● Exercises to complete:
1/ What does the Utilization law state, according to the blog post on the upper bound of transaction throughputs?
2/ Continue the blog post on the upper bound of transaction throughputs from its last sentence.

● Passage:
>> Start

Christian Bilien’s Oracle performance and tuning blog

January 28, 2008

An upper bound of the transactions throughputs

Filed under: Models and Methods — christianbilien @ 9:46 pm

Capacity planning fundamental laws are seldom used to identify benchmark flaws, although some of these laws are almost trivial. Worse, some performance assessments provide performance outputs which are individually commented without even realizing that physical laws bind them together.

Perhaps the simplest of them all is the Utilization law, which states that the utilization of a resource is equal to the product of its throughput and its average service time. The utilization is the portion of time the resource is busy serving requests. The cpu(s) utilizations are given by sar –u. The individual disk utilizations in a storage array by the storage vendors proprietary tools. sar -d or iostat can be used to collect data for internal disks.

>> End

● Given data:
>> Start

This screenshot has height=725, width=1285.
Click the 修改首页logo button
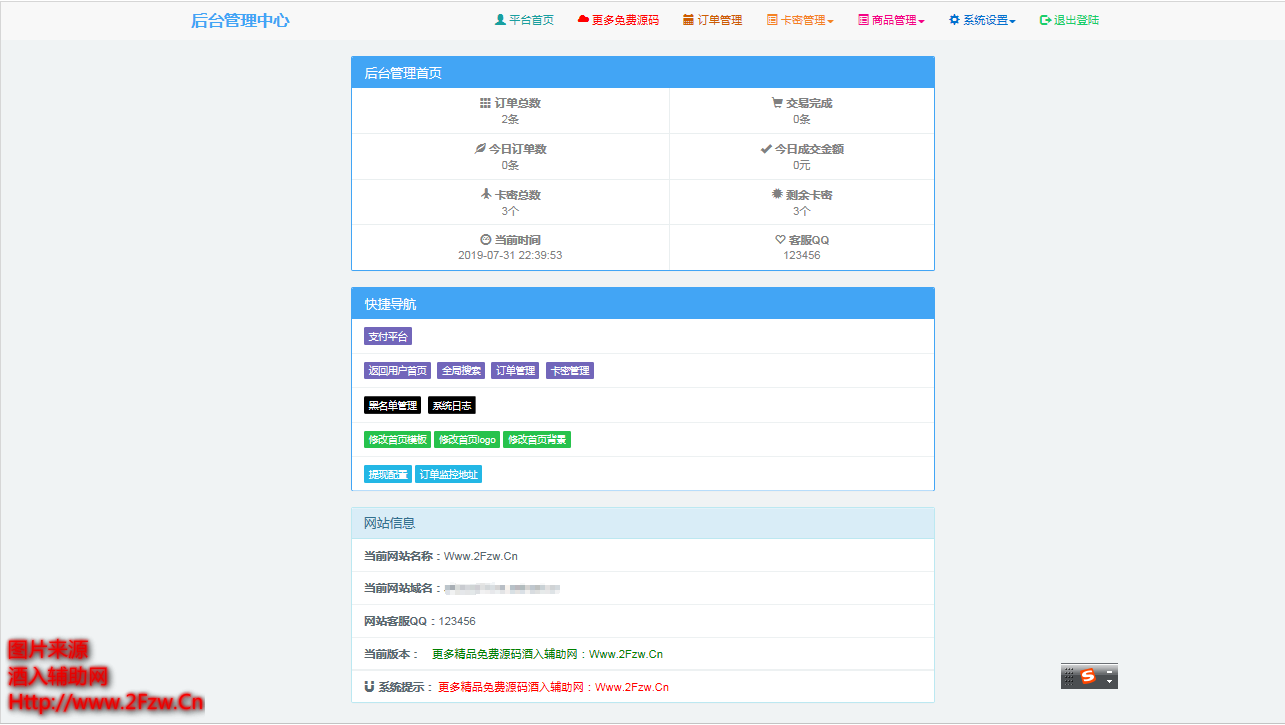(x=465, y=438)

>> End

● Results for the exercise:
1/ The utilization of a resource is equal to the product of its throughput and its average service time.

2/
Take a disk serving a fairly steady load I picked up on an HP-UX test system with no storage array attached . sar –d gave the following data:

Time Utilization(%) Service time(ms) Reads/s Writes/s
15:07 70.8 10 4 67
15:12 67.3 12.3 30.6 24.1
15:17 67.8 12 33.7 22.7

This formula can be verified for the 3 points I picked up:

Utilization = (Read/s+writes/s) x service time

This law can be used to define an asymptotic bound, which is an optimistic bound since it indicates the best possible performance. If each application transaction spends {D}_{k} seconds on disk k, and {X} is the application throughput, the utilization law can be rewritten for disk k as {U}_{k}=X*{D}_{k}. An increase in the arrival rate can be accommodated as long as none of the disks are saturated (i.e. has a utilization of 100%). The throughput bound {X}_{max} is therefore the arrival rate at which any of the disk centers saturates. If {D}_{max} is the maximum disk service time, the upper bound to the transaction throughput can be found when one of the disks has a utilization of 1 (100%):


{D}_{max}*{X}_{max}=1

therefore

{X}_{max}=\frac{1}{{D}_{max}}

Let’s replace our disk by a single volume which encompasses a whole raid group inside an array, and consider that this raid group is dedicated to a single batch. Other raid groups participate to the transactions but we’ll focus on the most accessed one. If our transaction needs to make 10 synchronous visits (meaning each of them has to wait for the previous one to complete) to the most accessed volume in the storage array, and each of the visits “costs” 10ms, we’ll have {D}_{max}=100ms=0.1s. The best possible throughput we can get is 10 transactions per seconds.

 

 

 

4 Comments »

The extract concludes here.